The basic concept of the V2 control is utilizing the equivalent series resistor (ESR) of the output capacitors as a virtual current sensing resistor to inherently achieving current mode control with the only output voltage feedback. However, for the converters with small ESR capacitors, such as ceramic capacitors, the conventional V2 control suffers from the pulse-skipping ripple oscillation instability due to the lagging phase of the output voltage ripple relative to the inductor current ripple. In order to eliminate the ripple oscillation instability, an external ramp compensation strategy has been proposed. However, the system with an external ramp can't be well-damped. Another method is to directly sense the inductor current by using a sensing resistor or DCR current sensing techniques to reduce the relative phase lag of the output voltage ripple due to low ESR capacitors. However, sampling inductor currents normally involves high-resolution and high sampling-rate analog-to-digital converters (ADCs) for avoiding the limit-cycle oscillation Instead of directly sensing the inductor current, derivative-output voltage based methods have also been presented. However, the sensing signal from the derivative output voltage suffers from the distortion issue due to the existing ESR of the output capacitors. Though the derivative-output based methods provide an alternative solution for the instability with analog circuitry implementation, it is still challenging and attractive to find a practical solution with digital implementations since the differentiation process needs high sampling-rate ADCs and may suffer from high-frequency noise problems.

This innovation proposes a new digital enhanced V2 control architecture with an inductor current ramp estimator for buck converters with low-ESR capacitors without directly sensing the inductor current as shown in Fig. 1. Only the input and output voltages are required to be fed back to the controller, and the inductor current ramp can be estimated as using a high sampling rate (up to the system clock) ADC for sampling the inductor current for stabilizing the system.
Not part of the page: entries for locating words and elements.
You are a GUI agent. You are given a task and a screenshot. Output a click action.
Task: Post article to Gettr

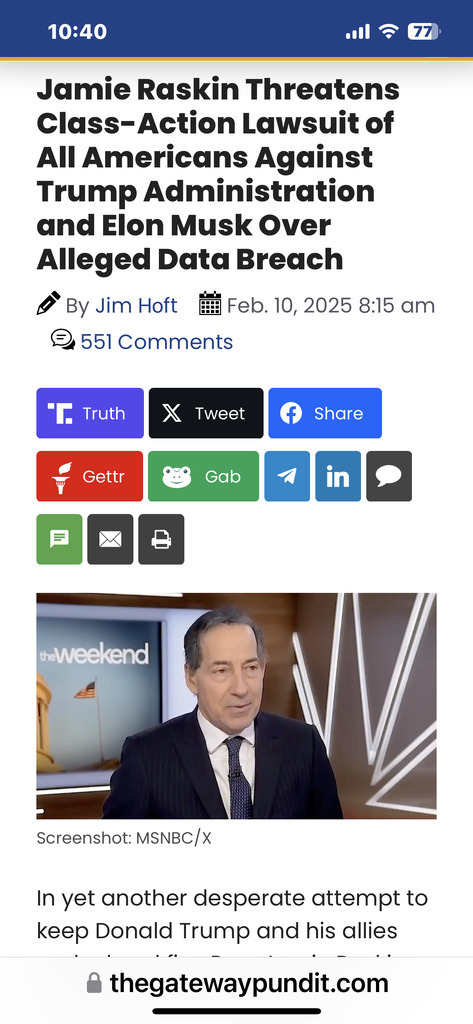[90, 476]
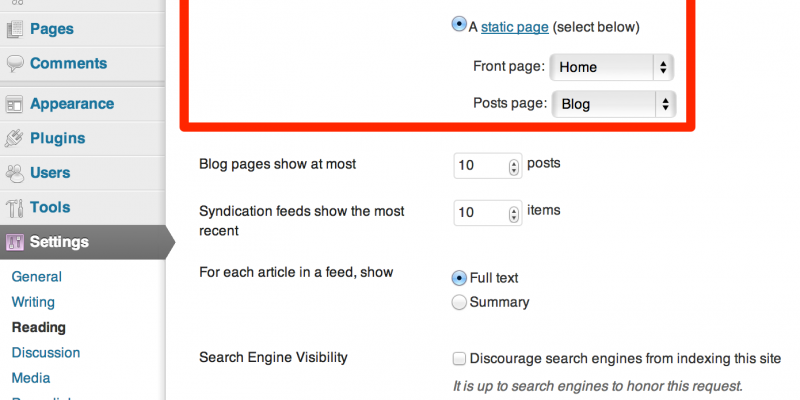Click the Users icon in sidebar
Image resolution: width=800 pixels, height=400 pixels.
[x=15, y=173]
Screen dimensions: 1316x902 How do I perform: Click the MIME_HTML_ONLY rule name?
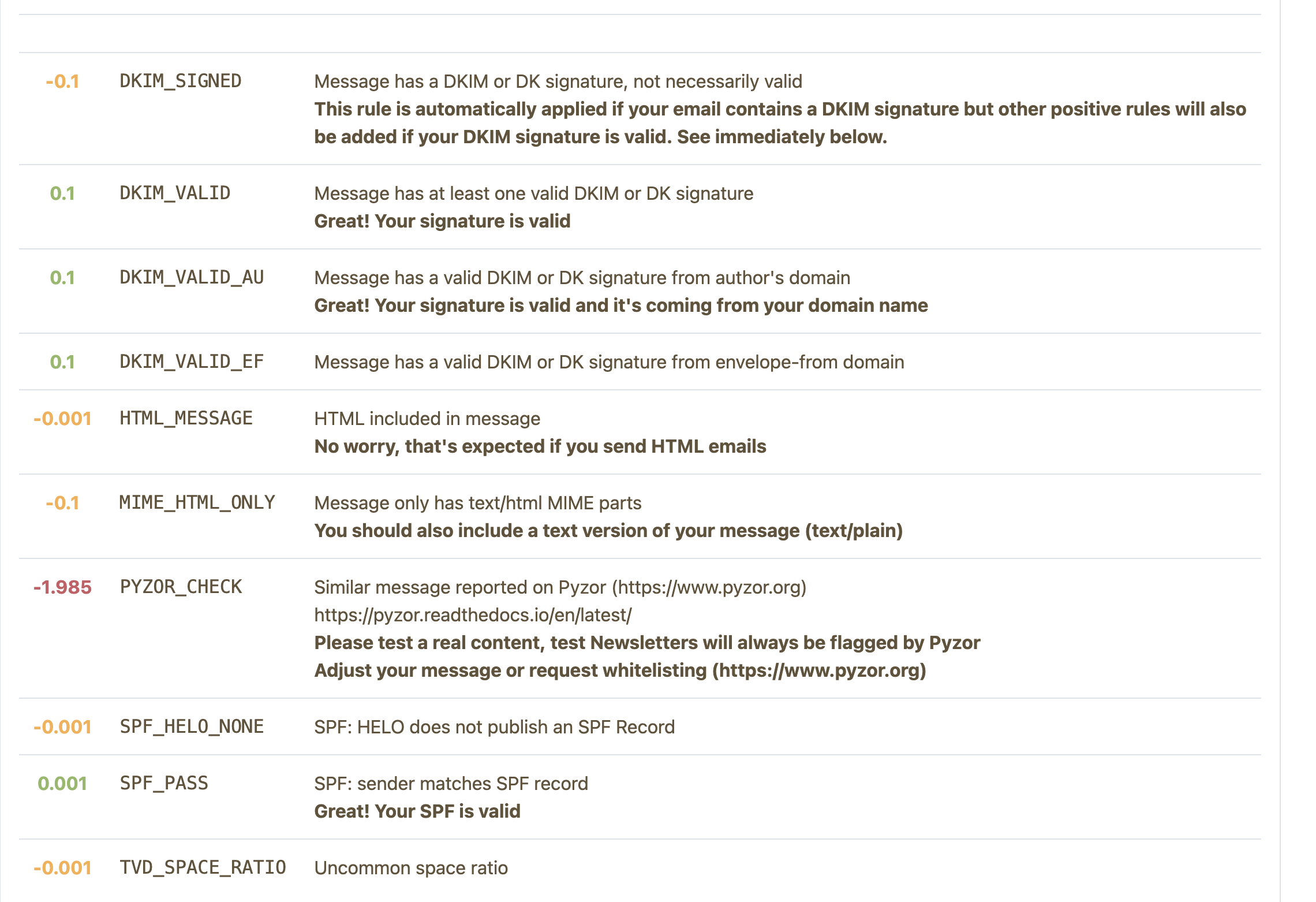click(x=197, y=503)
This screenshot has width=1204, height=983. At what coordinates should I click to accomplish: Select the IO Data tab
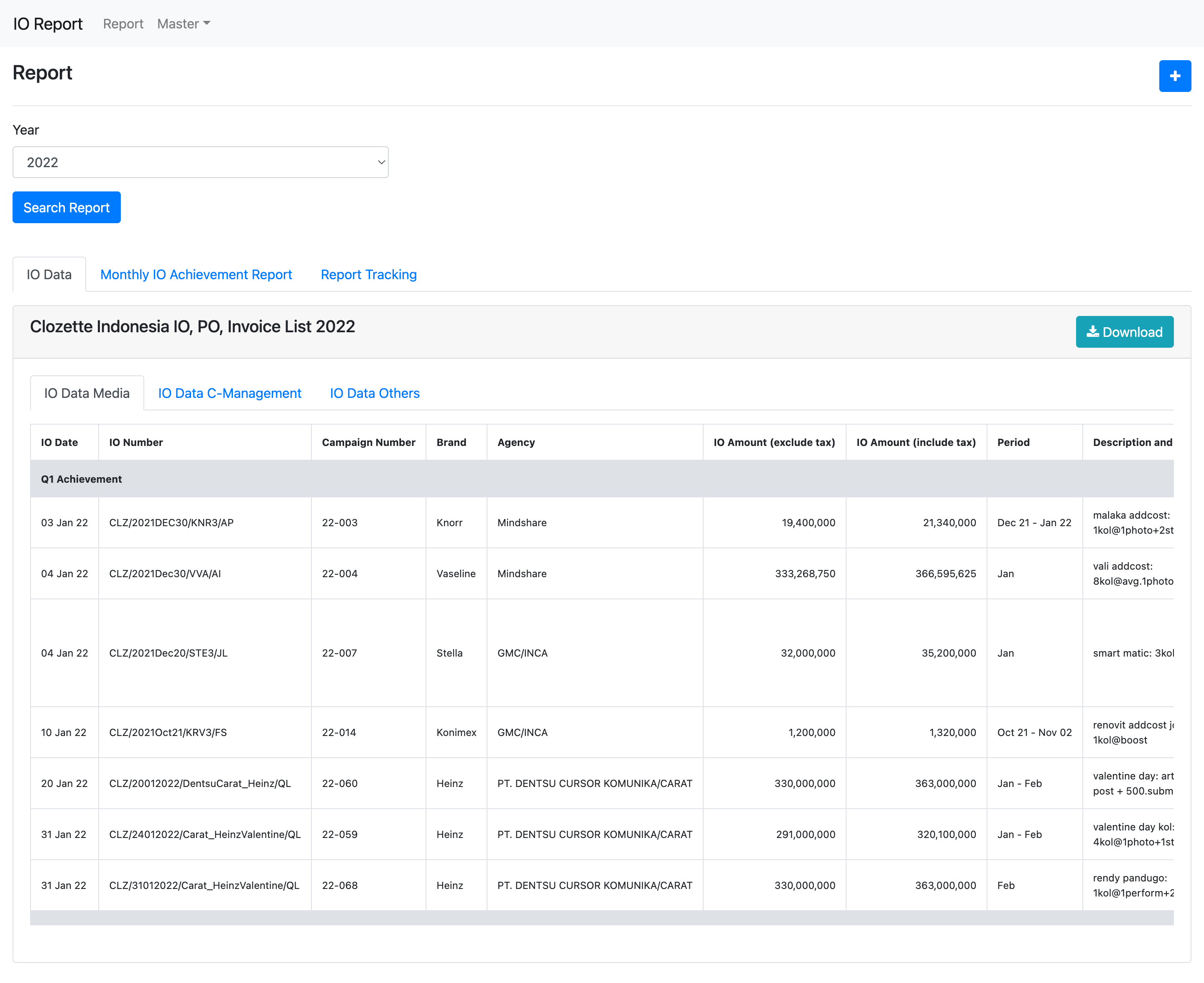pyautogui.click(x=49, y=275)
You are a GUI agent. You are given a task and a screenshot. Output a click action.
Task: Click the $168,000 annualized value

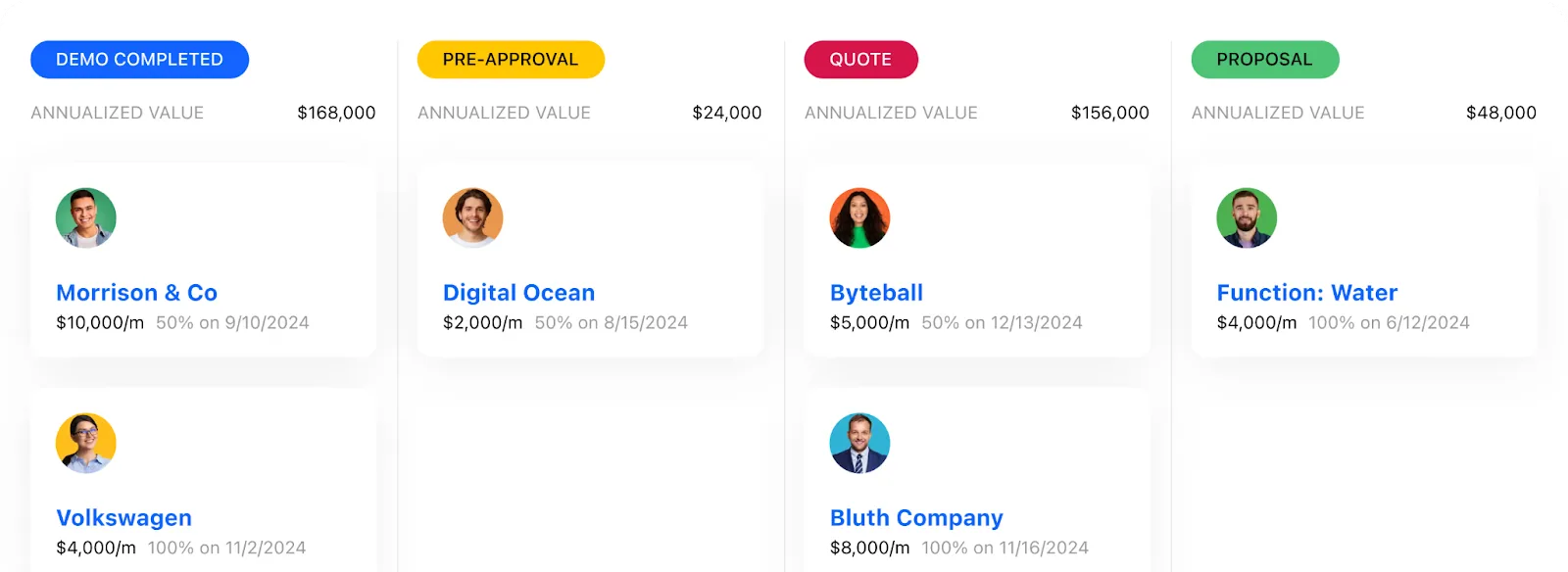click(x=336, y=113)
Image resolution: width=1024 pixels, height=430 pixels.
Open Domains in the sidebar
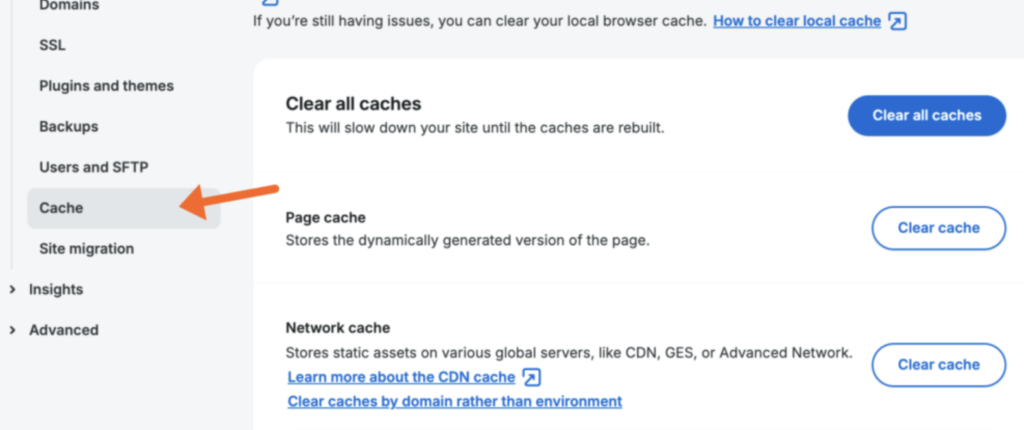69,6
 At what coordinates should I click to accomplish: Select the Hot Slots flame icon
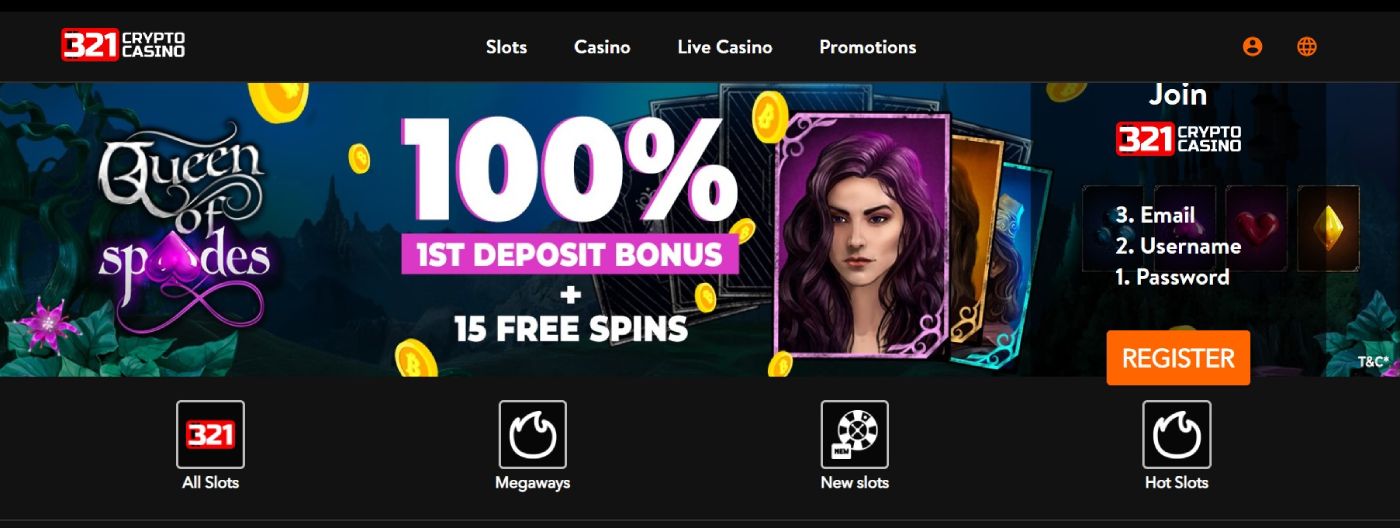coord(1176,434)
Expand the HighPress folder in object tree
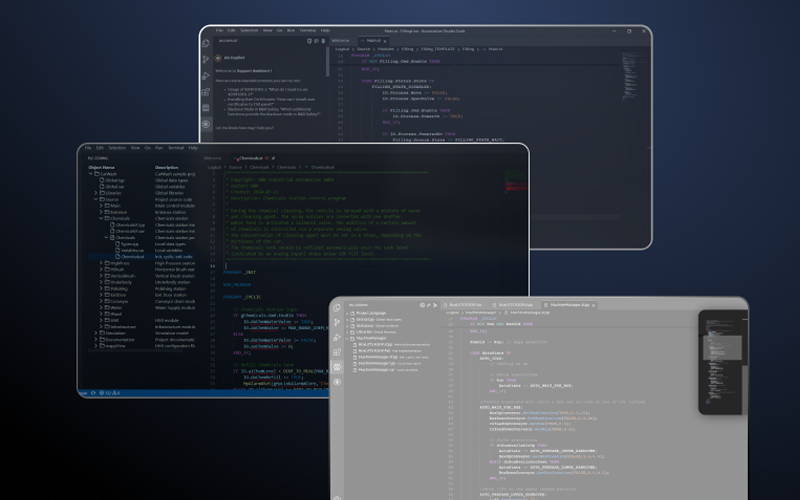 [102, 263]
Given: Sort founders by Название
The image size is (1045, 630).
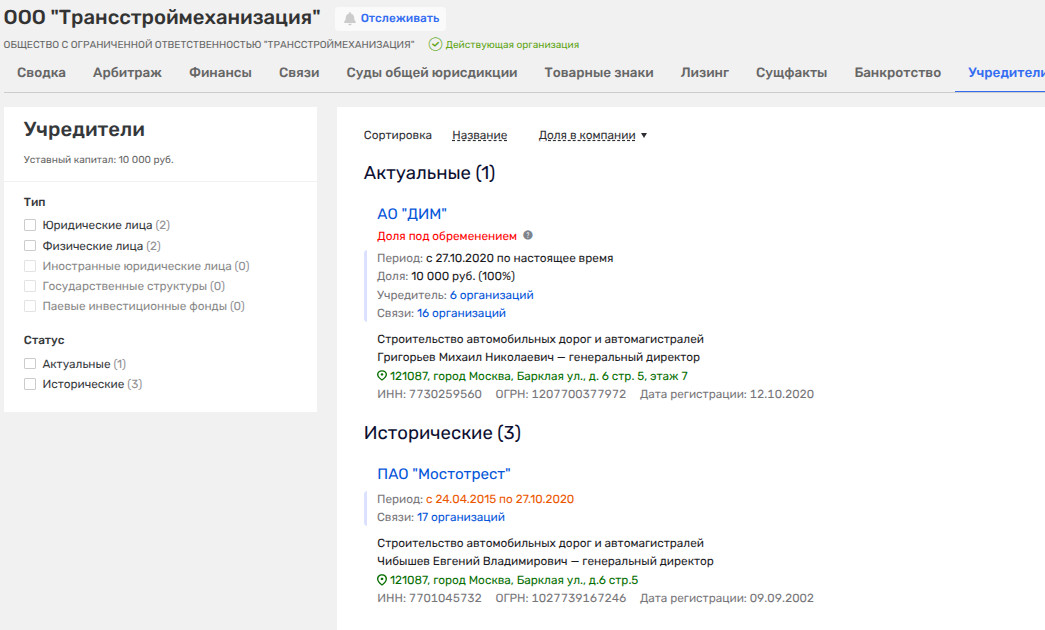Looking at the screenshot, I should [x=479, y=136].
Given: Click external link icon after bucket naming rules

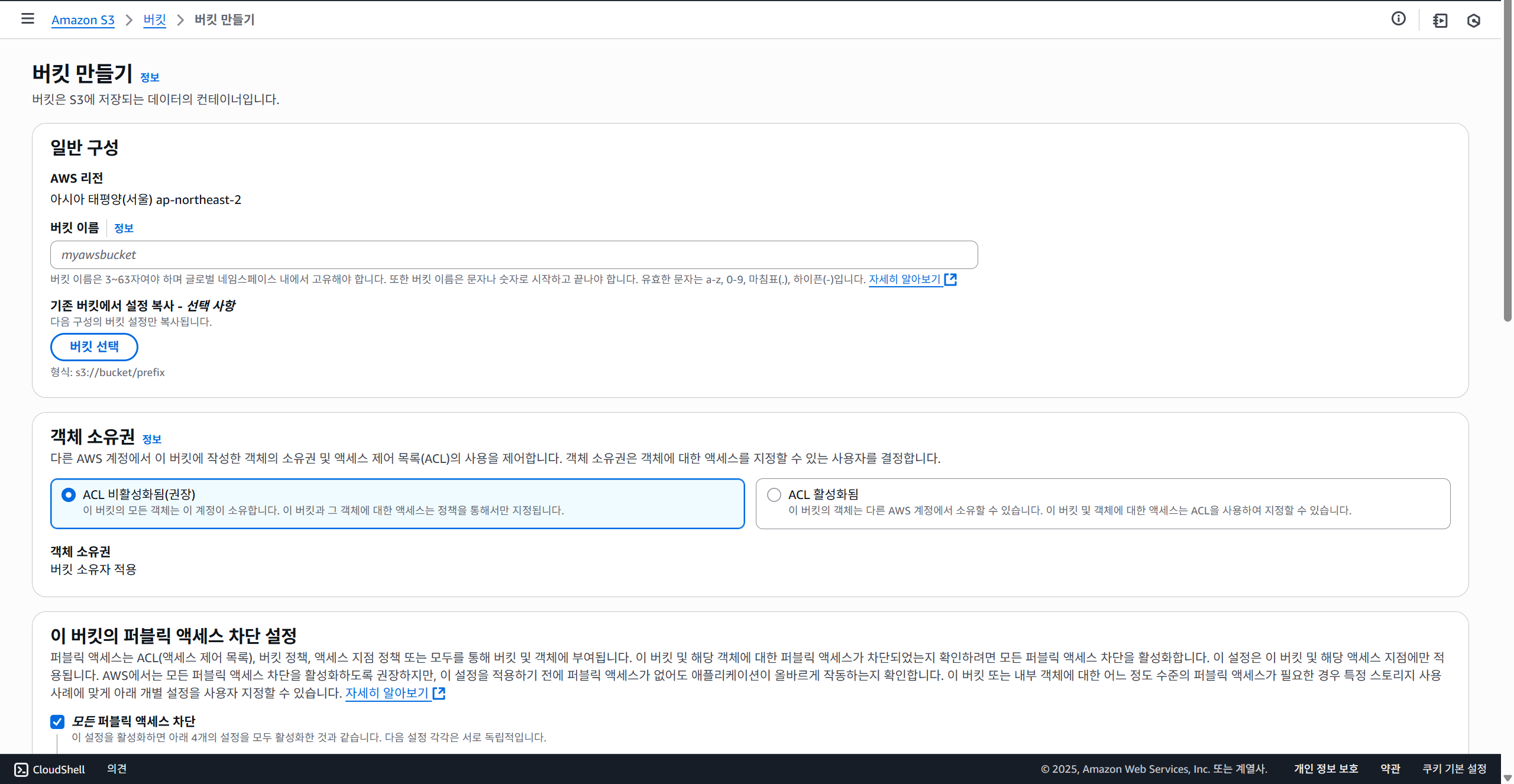Looking at the screenshot, I should click(950, 279).
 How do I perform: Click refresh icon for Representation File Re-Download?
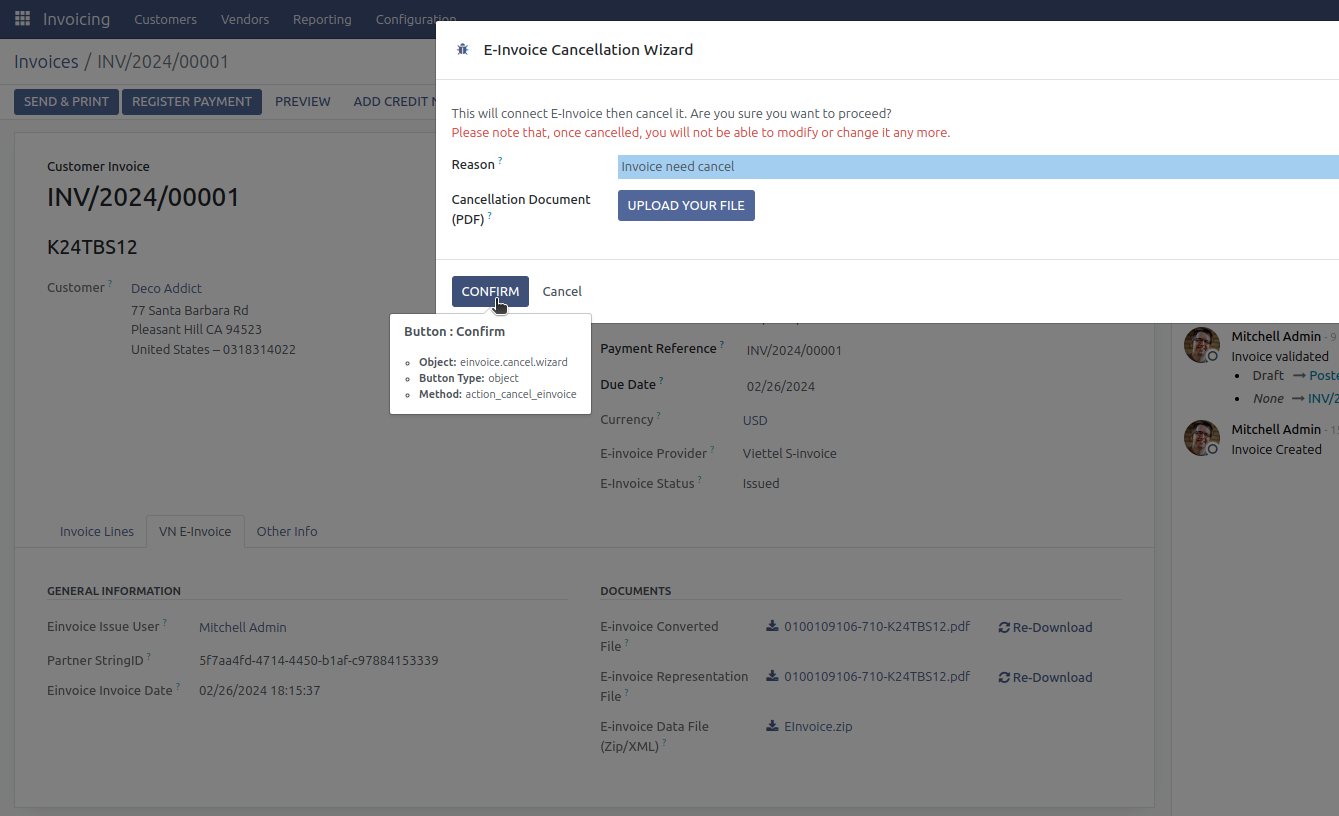pos(1004,678)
Actually, only a low sampling-rate ADC is required to sample the input voltage, and the resolution requirement for the ADC is not critical. In this innovation, a compensation strategy for avoiding the drift issue is presented to track the preset valley current level at the steady states. With compared to the external ramp, the estimated current ramp works as an internal ramp, since it contain the current transient information during the load transients by synchronizing to the DPWM. Fig. 1(b) illustrates the operational waveforms of the current ramp estimation with the drift compensation during the steady-state operations.